Dataset records below:
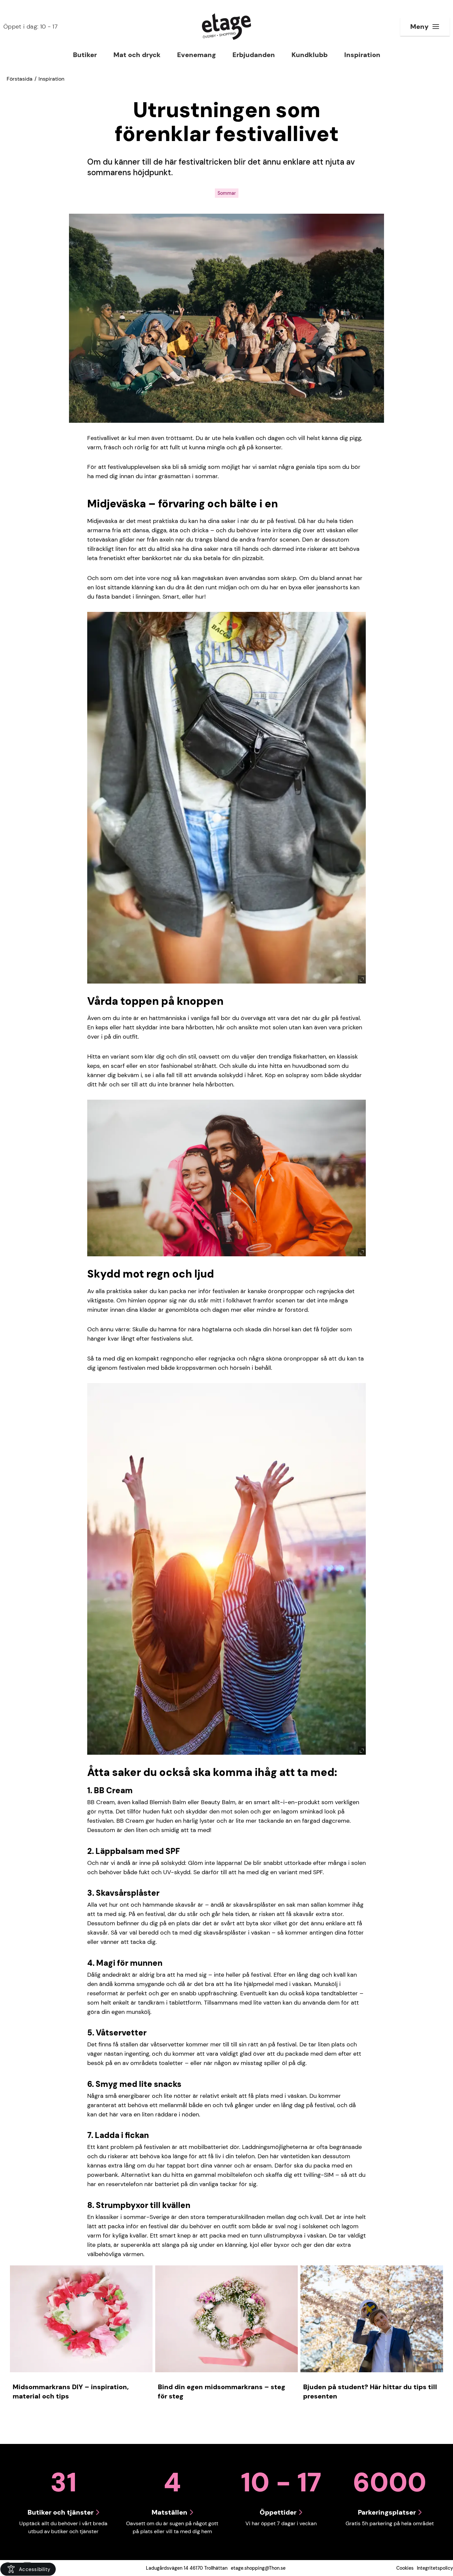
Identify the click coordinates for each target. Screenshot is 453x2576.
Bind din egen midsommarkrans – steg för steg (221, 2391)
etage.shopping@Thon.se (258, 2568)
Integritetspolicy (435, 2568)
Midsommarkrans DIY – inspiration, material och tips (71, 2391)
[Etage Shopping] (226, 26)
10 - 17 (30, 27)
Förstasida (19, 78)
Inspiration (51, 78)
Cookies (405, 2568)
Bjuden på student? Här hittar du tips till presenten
End of Dataset records.
*Activity*
Every record above should reappear exactly, with the pictures gone.

*Written response*
Identify the click coordinates for each target. Screenshot is 453x2576.
Bind din egen midsommarkrans – steg för steg (221, 2391)
etage.shopping@Thon.se (258, 2568)
Integritetspolicy (435, 2568)
Midsommarkrans DIY – inspiration, material och tips (71, 2391)
[Etage Shopping] (226, 26)
10 - 17 (30, 27)
Förstasida (19, 78)
Inspiration (51, 78)
Cookies (405, 2568)
Bjuden på student? Här hittar du tips till presenten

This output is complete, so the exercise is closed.